Molecular Dx Significance 7/10

Antimicrobial Resistance Mechanisms in M. tuberculosis: A Translational Framework

This comprehensive review reconceptualises tuberculosis as a dynamic spectrum shaped by granuloma biology and bacterial adaptation, explaining how intrinsic resistance mechanisms (lipid-rich cell envelope, efflux pumps, enzymatic drug modification) combine with acquired mutations to drive drug-resistant TB. The authors highlight the emerging role of therapeutic drug monitoring and PK/PD modelling for novel regimens including bedaquiline, pretomanid, and linezolid. A precision-medicine paradigm integrating host-directed therapies and real-time pharmacokinetics-guided dosing is proposed.

The original study

The power of resistance: mechanisms of antimicrobial resistance in

Authors
Gopalaswamy R, Subbian S
Journal
Clinical microbiology reviews
Type
Journal Article, Review
PMID
41498549
Read the original study →

Original abstract

SUMMARYThe global resurgence of drug-resistant tuberculosis (DR-TB) presents a formidable challenge to public health, driven by a complex interplay of mycobacterial evolution, dynamics and outcomes of host-pathogen interactions and systemic gaps in diagnosis and treatment strategies. This comprehensive review delineates the multifactorial basis of antimicrobial resistance (AMR) in Mycobacterium tuberculosis (Mtb), integrating molecular, immunological, and pharmacological perspectives to inform next-generation strategies for effective TB control. We reconceptualize TB as a dynamic clinical spectrum-ranging from asymptomatic infection to overt disease-shaped by granuloma biology and bacterial adaptation.

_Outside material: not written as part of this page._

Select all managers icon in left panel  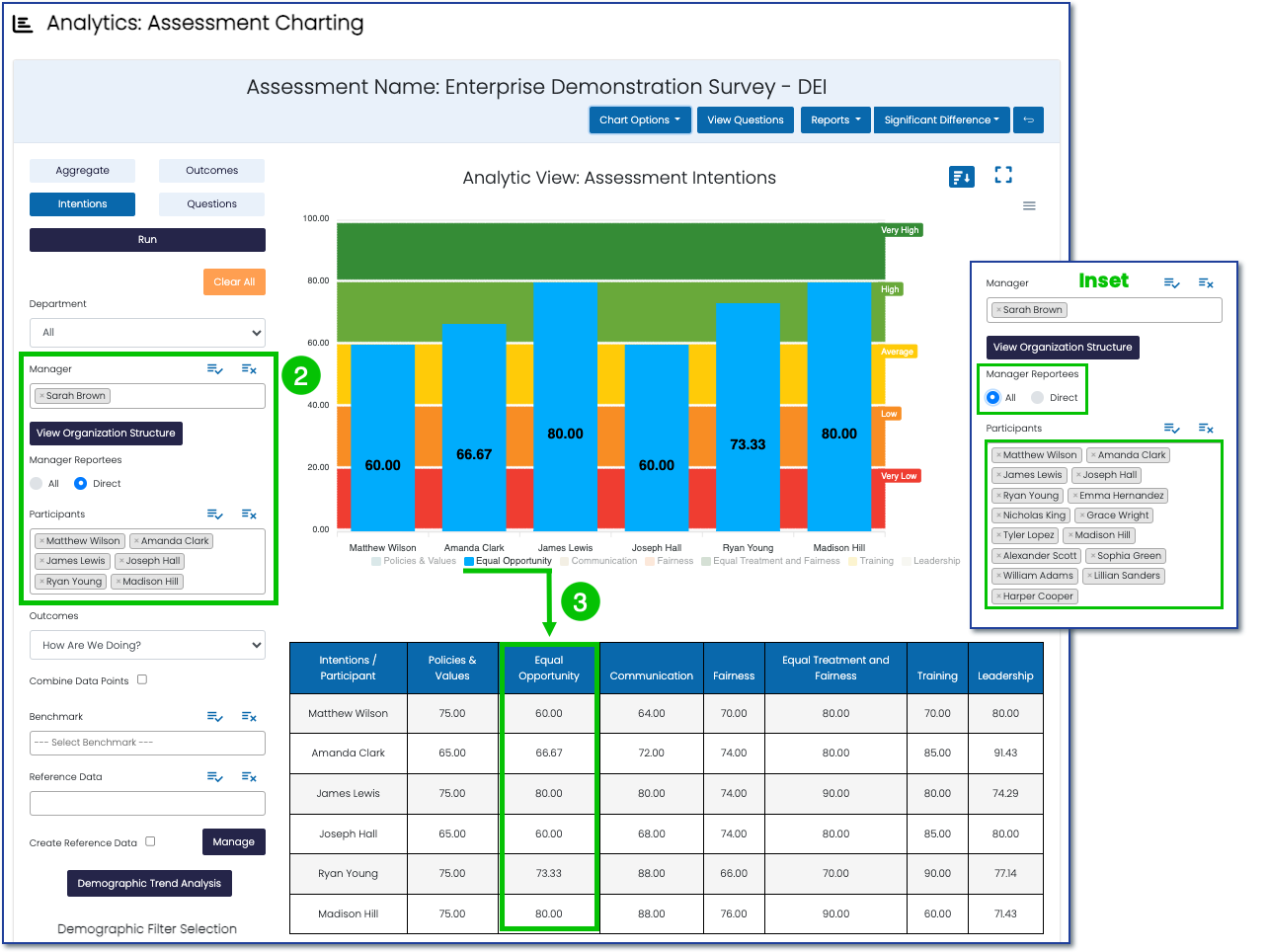tap(214, 369)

This spectrum underpins both diagnostic ambiguity and therapeutic failure, particularly in the context of phenotypic drug tolerance/resistance to current anti-TB drugs. We discuss Mtb's intrinsic and extrinsic resistance mechanisms, including the lipid-rich cell envelope, efflux systems, and enzymatic drug modification, which are compounded by acquired mutations that disrupt drug activation, alter targets, and confer cross-resistance. These adaptations are further potentiated by granuloma-induced pharmacokinetic heterogeneity and host-induced metabolic quiescence. We highlight the emerging role of therapeutic drug monitoring and pharmacokinetic/pharmacodynamic modeling in optimizing individualized therapy, particularly for novel regimens incorporating bedaquiline, pretomanid, and linezolid. Moreover, we underscore the diagnostic limitations in detecting heteroresistance and early-stage disease, advocating for expanded deployment of advanced and targeted molecular diagnostic modalities. Finally, we propose a paradigm shift toward integrated, precision-based TB management, leveraging host-directed therapies, biofilm-disrupting agents, and real-time pharmacokinetics-guided dosing to preempt resistance emergence and improve clinical outcomes. This review provides a translational framework for addressing the biological and operational complexities of DR-TB in the era of AMR.